▶ **What you will do**: Below this line is a set of entries; quote exactly the lines from the line that contains "You are a GUI" to the line that contains "This screenshot has height=1056, width=1148.", both lines included.

▶ **Data for this exercise**:
Segment Open

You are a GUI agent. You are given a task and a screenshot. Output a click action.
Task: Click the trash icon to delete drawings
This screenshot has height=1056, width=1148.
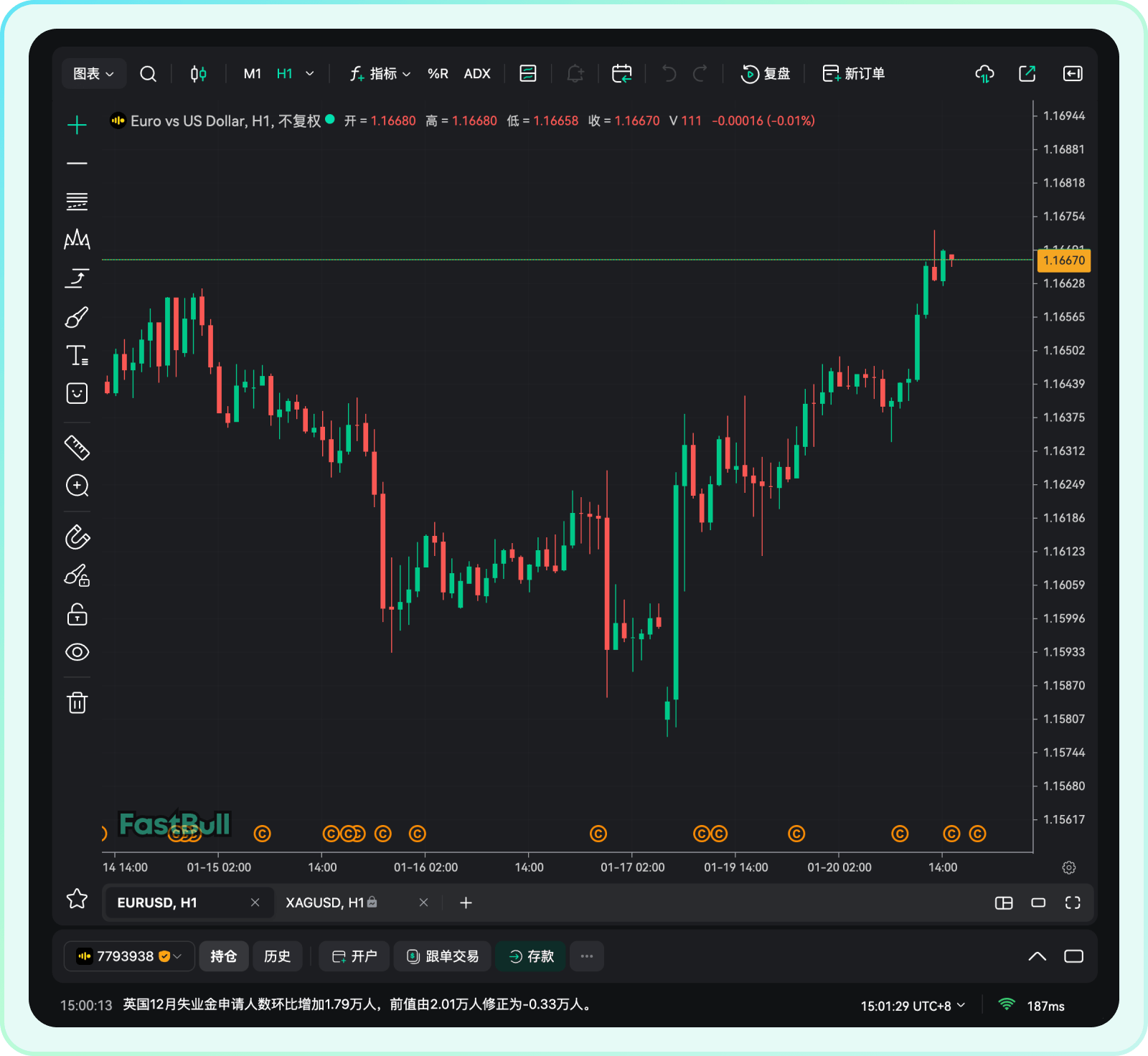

Segment Closed
Segment Open

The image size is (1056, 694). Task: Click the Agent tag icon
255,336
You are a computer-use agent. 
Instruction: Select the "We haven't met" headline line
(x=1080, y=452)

Segment Closed
Segment Open

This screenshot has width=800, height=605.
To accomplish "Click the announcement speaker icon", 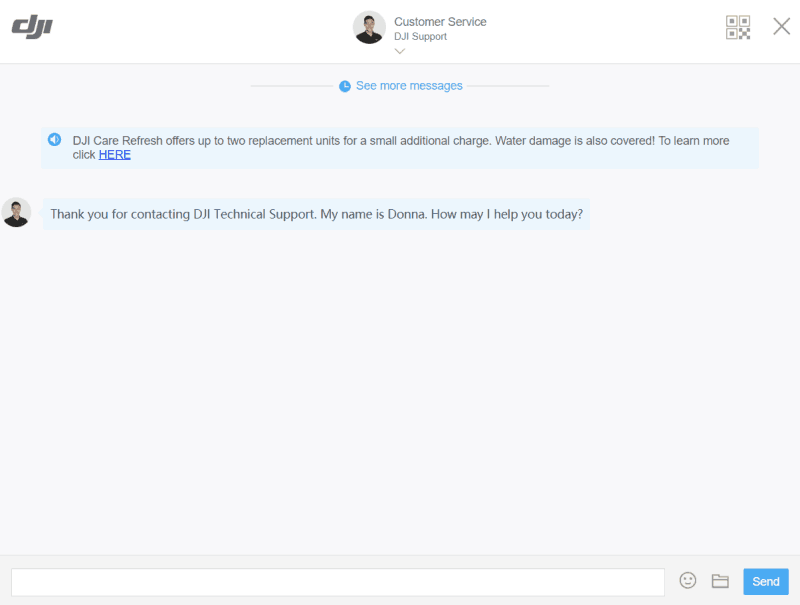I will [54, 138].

Segment Closed

▶ **Exercise response**:
You are a GUI agent. You are given a task and a screenshot. Output a click action.
Task: Click the trash icon to delete drawings
This screenshot has height=1056, width=1148.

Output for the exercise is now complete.